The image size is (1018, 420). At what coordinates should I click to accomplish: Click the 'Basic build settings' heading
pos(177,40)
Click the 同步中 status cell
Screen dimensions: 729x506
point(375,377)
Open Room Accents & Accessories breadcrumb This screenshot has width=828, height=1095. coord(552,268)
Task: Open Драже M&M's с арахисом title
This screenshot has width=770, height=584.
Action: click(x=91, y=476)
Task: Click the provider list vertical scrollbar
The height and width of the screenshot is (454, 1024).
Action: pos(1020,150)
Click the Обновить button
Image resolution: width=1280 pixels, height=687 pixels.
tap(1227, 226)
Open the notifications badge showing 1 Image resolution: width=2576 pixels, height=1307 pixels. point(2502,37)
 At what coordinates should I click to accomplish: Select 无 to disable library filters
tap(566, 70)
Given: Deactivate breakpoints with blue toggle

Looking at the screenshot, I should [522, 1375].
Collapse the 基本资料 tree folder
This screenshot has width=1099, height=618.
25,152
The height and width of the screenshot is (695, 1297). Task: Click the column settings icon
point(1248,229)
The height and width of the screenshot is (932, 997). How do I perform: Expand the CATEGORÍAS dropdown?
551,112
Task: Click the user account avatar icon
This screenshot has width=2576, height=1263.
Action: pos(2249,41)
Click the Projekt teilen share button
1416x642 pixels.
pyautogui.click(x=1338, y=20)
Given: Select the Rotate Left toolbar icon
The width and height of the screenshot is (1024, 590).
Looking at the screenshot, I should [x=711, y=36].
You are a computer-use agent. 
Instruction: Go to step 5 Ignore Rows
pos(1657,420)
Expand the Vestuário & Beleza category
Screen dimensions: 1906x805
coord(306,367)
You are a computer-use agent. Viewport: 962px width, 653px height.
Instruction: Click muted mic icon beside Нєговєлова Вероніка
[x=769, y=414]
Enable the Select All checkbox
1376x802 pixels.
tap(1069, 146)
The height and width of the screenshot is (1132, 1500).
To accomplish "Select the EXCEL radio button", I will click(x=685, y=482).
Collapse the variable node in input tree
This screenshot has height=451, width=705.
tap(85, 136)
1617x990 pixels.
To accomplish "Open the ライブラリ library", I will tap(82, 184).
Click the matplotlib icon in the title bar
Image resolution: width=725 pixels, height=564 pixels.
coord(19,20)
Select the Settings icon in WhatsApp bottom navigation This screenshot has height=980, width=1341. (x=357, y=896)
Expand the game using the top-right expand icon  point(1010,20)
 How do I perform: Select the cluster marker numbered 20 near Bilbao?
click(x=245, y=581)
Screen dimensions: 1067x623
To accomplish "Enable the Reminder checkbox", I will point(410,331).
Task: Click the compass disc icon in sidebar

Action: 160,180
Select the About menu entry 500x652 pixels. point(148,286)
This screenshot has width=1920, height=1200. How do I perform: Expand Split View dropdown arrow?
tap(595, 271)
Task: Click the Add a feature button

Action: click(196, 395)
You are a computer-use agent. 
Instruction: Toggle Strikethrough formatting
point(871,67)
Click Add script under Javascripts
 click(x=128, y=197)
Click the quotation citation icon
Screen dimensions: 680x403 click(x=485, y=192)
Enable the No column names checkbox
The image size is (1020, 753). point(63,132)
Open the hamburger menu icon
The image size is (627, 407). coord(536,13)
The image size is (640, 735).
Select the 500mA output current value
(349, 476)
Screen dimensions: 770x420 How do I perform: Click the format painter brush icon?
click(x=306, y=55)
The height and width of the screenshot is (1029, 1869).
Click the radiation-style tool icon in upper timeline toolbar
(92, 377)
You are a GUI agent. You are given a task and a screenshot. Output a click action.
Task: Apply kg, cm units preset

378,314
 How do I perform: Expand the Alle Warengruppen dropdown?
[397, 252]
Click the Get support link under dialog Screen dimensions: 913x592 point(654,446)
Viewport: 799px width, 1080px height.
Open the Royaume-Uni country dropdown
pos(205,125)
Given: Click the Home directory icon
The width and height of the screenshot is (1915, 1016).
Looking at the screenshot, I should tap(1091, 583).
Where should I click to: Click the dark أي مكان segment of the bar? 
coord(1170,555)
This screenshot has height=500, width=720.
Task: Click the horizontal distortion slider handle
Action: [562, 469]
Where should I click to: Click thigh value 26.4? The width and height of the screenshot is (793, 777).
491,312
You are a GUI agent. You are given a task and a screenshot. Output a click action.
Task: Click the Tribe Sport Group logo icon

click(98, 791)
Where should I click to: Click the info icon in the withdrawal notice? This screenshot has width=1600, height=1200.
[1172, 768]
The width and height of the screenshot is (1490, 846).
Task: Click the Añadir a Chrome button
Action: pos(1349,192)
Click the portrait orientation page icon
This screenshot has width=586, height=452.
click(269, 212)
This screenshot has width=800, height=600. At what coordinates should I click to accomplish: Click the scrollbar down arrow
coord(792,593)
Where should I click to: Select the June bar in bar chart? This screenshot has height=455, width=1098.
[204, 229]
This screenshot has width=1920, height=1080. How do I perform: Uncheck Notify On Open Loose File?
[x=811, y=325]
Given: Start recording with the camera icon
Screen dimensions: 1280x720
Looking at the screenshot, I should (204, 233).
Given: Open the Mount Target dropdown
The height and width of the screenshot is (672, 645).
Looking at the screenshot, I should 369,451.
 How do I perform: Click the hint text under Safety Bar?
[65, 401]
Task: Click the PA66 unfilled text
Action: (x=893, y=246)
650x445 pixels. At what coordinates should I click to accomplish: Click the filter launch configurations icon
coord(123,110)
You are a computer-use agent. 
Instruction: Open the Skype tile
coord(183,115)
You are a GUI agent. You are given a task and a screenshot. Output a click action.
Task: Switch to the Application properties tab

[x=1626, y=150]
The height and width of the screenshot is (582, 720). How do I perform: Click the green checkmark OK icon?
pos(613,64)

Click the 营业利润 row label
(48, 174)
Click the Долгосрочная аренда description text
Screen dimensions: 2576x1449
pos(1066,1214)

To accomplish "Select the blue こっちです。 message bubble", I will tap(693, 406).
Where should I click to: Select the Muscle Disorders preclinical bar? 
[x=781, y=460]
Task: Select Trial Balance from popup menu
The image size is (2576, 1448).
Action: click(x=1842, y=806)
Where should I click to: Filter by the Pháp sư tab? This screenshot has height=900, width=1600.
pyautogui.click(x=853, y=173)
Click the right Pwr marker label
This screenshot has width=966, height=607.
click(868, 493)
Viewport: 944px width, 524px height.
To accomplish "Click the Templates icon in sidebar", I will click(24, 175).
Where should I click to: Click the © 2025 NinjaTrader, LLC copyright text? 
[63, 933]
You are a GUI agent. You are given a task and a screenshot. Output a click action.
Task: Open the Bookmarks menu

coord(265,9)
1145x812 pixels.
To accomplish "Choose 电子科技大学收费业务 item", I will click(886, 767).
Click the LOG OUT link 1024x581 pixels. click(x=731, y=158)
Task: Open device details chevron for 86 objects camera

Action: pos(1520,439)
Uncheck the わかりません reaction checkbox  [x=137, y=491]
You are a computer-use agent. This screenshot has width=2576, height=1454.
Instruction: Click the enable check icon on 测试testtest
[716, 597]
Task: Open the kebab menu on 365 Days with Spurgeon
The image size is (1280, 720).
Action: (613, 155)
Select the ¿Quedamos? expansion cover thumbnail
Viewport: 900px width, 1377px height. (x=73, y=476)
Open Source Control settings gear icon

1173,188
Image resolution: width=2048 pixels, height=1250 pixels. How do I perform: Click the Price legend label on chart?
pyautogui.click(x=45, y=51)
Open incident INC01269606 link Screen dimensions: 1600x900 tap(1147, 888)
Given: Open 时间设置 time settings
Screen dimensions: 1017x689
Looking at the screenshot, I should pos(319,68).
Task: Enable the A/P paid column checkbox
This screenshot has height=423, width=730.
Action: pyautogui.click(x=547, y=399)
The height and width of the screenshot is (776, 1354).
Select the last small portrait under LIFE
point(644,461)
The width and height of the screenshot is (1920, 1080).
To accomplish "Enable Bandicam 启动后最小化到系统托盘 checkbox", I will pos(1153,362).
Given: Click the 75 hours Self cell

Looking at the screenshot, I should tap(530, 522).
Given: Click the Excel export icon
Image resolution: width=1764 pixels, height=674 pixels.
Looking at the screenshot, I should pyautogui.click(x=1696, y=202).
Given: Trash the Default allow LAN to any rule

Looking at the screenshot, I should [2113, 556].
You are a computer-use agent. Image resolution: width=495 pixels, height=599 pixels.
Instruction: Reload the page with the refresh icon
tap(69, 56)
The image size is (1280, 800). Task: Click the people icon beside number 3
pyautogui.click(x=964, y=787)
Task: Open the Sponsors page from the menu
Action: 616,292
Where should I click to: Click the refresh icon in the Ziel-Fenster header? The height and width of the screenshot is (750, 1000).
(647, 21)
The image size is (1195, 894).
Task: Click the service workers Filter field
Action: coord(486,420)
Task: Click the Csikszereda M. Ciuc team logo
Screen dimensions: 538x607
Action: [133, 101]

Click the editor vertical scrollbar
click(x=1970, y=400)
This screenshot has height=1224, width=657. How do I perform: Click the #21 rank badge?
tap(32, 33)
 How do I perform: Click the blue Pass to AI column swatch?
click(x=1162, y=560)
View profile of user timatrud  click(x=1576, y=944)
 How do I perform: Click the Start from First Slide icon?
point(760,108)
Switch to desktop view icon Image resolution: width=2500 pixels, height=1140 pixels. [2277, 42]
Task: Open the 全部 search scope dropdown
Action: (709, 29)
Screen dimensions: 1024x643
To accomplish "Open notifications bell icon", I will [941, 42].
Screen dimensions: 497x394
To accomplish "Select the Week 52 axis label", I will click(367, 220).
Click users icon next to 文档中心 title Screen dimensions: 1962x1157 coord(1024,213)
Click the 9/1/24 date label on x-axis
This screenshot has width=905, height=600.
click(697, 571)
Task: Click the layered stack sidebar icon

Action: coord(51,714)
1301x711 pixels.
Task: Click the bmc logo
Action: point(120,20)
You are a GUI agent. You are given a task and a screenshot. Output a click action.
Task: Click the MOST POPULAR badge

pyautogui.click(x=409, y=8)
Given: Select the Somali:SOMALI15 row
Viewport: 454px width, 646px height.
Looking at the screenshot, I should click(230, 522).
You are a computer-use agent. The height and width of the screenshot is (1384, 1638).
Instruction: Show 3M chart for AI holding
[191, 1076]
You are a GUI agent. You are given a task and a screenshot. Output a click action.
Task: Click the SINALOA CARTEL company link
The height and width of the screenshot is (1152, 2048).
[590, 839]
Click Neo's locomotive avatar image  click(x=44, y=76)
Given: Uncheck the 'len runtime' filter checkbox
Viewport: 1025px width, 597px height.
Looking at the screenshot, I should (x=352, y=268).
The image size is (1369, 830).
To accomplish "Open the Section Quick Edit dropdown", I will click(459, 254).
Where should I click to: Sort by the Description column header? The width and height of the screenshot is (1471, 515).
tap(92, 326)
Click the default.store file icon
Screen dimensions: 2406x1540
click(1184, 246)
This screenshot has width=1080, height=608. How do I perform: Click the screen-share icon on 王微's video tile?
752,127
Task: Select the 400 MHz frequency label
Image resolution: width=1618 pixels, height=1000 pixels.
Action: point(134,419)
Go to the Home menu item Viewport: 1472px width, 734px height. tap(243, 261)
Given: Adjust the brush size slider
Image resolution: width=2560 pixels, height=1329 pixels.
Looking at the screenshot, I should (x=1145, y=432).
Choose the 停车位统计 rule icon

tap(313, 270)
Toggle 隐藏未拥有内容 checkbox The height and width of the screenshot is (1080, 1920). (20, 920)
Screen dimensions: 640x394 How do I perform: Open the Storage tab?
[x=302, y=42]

======

◆ **GOAL OF THE EXERCISE**
Please update the entries from the start through the line that contains "tap(85, 136)", replacing "checkbox" with "check box" and leaving everything else unchanged.

◆ **RESULT FOR THIS EXERCISE**
The image size is (1018, 420). At what coordinates should I click to accomplish: Click the 'Basic build settings' heading
pos(177,40)
Click the 同步中 status cell
Screen dimensions: 729x506
point(375,377)
Open Room Accents & Accessories breadcrumb This screenshot has width=828, height=1095. coord(552,268)
Task: Open Драже M&M's с арахисом title
This screenshot has width=770, height=584.
Action: click(x=91, y=476)
Task: Click the provider list vertical scrollbar
The height and width of the screenshot is (454, 1024).
Action: pos(1020,150)
Click the Обновить button
Image resolution: width=1280 pixels, height=687 pixels.
tap(1227, 226)
Open the notifications badge showing 1 Image resolution: width=2576 pixels, height=1307 pixels. point(2502,37)
 At what coordinates should I click to accomplish: Select 无 to disable library filters
tap(566, 70)
Given: Deactivate breakpoints with blue toggle

Looking at the screenshot, I should [522, 1375].
Collapse the 基本资料 tree folder
This screenshot has width=1099, height=618.
25,152
The height and width of the screenshot is (695, 1297). Task: Click the column settings icon
point(1248,229)
The height and width of the screenshot is (932, 997). How do I perform: Expand the CATEGORÍAS dropdown?
551,112
Task: Click the user account avatar icon
This screenshot has width=2576, height=1263.
Action: pos(2249,41)
Click the Projekt teilen share button
1416x642 pixels.
pyautogui.click(x=1338, y=20)
Given: Select the Rotate Left toolbar icon
The width and height of the screenshot is (1024, 590).
Looking at the screenshot, I should [x=711, y=36].
You are a computer-use agent. 
Instruction: Go to step 5 Ignore Rows
pos(1657,420)
Expand the Vestuário & Beleza category
Screen dimensions: 1906x805
coord(306,367)
You are a computer-use agent. Viewport: 962px width, 653px height.
Instruction: Click muted mic icon beside Нєговєлова Вероніка
[x=769, y=414]
Enable the Select All check box
1376x802 pixels.
tap(1069, 146)
The height and width of the screenshot is (1132, 1500).
To accomplish "Select the EXCEL radio button", I will click(x=685, y=482).
Collapse the variable node in input tree
This screenshot has height=451, width=705.
tap(85, 136)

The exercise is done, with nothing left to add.